PROBLEM TO SOLVE:
Copy out, word for word, the lines from the start of the data below through the line containing "Task: Click cart icon under €1105 tower", and no others.

GIVEN ENTRIES:
○ ○ ○ ○

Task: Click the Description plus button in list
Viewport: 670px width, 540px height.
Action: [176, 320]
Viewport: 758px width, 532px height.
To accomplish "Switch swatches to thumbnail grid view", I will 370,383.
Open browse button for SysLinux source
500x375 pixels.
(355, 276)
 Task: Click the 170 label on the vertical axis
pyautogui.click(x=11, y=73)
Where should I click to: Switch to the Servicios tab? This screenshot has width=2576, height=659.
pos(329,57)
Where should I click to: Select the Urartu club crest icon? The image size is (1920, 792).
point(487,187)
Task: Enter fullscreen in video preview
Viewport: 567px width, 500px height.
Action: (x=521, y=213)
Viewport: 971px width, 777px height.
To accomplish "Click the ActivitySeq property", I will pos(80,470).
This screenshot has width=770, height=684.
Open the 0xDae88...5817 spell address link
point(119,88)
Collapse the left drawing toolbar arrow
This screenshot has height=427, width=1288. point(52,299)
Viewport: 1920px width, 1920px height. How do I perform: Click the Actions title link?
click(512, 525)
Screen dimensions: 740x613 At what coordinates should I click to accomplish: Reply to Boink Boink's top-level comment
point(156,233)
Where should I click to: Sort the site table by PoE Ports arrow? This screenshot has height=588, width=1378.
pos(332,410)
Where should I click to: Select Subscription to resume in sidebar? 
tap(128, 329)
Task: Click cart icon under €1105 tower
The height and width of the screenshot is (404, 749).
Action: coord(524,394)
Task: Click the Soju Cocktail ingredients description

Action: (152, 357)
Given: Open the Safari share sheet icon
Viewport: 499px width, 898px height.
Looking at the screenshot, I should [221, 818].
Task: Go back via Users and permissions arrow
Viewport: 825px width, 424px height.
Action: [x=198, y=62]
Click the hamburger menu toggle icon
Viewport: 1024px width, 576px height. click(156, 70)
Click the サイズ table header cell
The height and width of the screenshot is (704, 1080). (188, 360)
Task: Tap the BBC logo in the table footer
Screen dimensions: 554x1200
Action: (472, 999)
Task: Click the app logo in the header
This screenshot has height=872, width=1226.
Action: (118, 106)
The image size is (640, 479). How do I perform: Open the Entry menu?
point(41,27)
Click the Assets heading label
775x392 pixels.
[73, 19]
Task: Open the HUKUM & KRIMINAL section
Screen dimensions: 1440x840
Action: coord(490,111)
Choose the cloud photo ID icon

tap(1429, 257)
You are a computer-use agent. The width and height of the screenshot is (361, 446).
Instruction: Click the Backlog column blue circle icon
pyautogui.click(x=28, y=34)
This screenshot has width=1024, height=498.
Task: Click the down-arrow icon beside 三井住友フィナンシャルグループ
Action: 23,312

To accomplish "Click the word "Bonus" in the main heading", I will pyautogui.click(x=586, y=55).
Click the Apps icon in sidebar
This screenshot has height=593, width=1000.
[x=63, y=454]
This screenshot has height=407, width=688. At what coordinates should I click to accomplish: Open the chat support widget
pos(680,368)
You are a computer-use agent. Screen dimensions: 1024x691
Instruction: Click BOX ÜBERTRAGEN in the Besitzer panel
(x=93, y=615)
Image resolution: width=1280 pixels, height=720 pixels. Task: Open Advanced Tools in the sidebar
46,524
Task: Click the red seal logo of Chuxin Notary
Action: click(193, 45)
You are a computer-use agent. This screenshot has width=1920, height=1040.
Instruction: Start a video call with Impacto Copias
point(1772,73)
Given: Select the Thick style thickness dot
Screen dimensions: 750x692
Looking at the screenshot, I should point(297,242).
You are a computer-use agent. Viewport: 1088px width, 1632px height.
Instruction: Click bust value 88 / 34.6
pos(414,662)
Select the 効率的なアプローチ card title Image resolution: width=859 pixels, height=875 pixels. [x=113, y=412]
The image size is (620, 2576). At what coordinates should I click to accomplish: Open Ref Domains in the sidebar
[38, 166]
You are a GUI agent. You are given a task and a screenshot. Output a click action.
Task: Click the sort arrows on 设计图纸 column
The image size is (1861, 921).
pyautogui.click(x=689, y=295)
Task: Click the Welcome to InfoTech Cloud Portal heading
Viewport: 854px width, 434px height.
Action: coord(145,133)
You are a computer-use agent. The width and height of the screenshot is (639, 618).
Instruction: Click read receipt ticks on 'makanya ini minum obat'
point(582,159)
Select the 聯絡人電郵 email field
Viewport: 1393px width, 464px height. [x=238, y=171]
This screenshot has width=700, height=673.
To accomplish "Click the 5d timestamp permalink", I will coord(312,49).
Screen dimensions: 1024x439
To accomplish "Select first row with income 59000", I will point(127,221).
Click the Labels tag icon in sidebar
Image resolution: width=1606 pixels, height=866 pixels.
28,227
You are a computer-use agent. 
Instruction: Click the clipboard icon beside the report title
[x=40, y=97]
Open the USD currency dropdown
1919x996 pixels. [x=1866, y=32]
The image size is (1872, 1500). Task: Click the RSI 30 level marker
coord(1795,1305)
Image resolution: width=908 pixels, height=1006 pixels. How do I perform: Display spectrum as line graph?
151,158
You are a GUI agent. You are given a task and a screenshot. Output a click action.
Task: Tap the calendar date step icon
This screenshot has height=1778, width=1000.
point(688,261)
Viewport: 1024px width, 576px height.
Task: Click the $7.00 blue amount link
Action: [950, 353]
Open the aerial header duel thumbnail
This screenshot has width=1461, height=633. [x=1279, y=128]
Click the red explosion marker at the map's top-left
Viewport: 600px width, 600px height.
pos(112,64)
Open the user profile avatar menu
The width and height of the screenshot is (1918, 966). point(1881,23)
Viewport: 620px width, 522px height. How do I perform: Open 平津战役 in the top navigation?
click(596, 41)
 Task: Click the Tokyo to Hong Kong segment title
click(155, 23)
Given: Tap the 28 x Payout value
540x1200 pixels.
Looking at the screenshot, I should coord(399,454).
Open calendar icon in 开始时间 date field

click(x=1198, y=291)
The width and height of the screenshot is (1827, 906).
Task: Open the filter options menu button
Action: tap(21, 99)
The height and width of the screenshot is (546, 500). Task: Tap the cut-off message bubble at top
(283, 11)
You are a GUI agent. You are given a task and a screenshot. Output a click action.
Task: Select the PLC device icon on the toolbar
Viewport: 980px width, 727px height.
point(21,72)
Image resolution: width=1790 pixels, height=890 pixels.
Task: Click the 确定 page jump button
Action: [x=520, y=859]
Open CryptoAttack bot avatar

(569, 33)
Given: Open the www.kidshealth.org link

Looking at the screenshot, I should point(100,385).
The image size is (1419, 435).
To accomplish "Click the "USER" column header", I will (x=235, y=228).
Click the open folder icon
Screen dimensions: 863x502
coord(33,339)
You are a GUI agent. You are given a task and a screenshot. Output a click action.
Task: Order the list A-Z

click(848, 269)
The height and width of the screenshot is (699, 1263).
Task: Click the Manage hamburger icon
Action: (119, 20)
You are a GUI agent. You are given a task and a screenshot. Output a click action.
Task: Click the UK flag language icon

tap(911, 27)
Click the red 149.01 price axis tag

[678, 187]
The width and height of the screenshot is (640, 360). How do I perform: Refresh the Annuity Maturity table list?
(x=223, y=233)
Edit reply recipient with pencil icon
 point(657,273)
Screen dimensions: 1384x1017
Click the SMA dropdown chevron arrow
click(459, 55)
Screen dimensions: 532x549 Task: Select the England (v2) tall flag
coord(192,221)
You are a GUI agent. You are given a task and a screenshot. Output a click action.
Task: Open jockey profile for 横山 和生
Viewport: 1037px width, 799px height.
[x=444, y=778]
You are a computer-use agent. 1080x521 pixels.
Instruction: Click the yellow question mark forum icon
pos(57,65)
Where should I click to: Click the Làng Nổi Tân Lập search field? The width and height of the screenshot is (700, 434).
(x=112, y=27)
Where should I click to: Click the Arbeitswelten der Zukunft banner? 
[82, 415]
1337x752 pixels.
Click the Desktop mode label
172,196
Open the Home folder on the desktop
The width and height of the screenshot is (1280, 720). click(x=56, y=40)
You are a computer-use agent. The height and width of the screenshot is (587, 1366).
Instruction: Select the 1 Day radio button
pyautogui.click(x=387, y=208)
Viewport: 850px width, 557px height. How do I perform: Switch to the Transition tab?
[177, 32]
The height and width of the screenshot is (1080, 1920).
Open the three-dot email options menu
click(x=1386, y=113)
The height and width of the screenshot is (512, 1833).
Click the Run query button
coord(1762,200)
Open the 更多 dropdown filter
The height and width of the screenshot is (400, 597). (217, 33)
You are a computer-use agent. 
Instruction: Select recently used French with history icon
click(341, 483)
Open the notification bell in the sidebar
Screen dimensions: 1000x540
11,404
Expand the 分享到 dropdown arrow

○ ○ ○ ○

WRITTEN SOLUTION:
Task: Click the Description plus button in list
Viewport: 670px width, 540px height.
Action: [176, 320]
Viewport: 758px width, 532px height.
To accomplish "Switch swatches to thumbnail grid view", I will 370,383.
Open browse button for SysLinux source
500x375 pixels.
(355, 276)
 Task: Click the 170 label on the vertical axis
pyautogui.click(x=11, y=73)
Where should I click to: Switch to the Servicios tab? This screenshot has width=2576, height=659.
pos(329,57)
Where should I click to: Select the Urartu club crest icon? The image size is (1920, 792).
point(487,187)
Task: Enter fullscreen in video preview
Viewport: 567px width, 500px height.
Action: (x=521, y=213)
Viewport: 971px width, 777px height.
To accomplish "Click the ActivitySeq property", I will pos(80,470).
This screenshot has width=770, height=684.
Open the 0xDae88...5817 spell address link
point(119,88)
Collapse the left drawing toolbar arrow
This screenshot has height=427, width=1288. point(52,299)
Viewport: 1920px width, 1920px height. How do I perform: Click the Actions title link?
click(512, 525)
Screen dimensions: 740x613 At what coordinates should I click to accomplish: Reply to Boink Boink's top-level comment
point(156,233)
Where should I click to: Sort the site table by PoE Ports arrow? This screenshot has height=588, width=1378.
pos(332,410)
Where should I click to: Select Subscription to resume in sidebar? 
tap(128, 329)
Task: Click cart icon under €1105 tower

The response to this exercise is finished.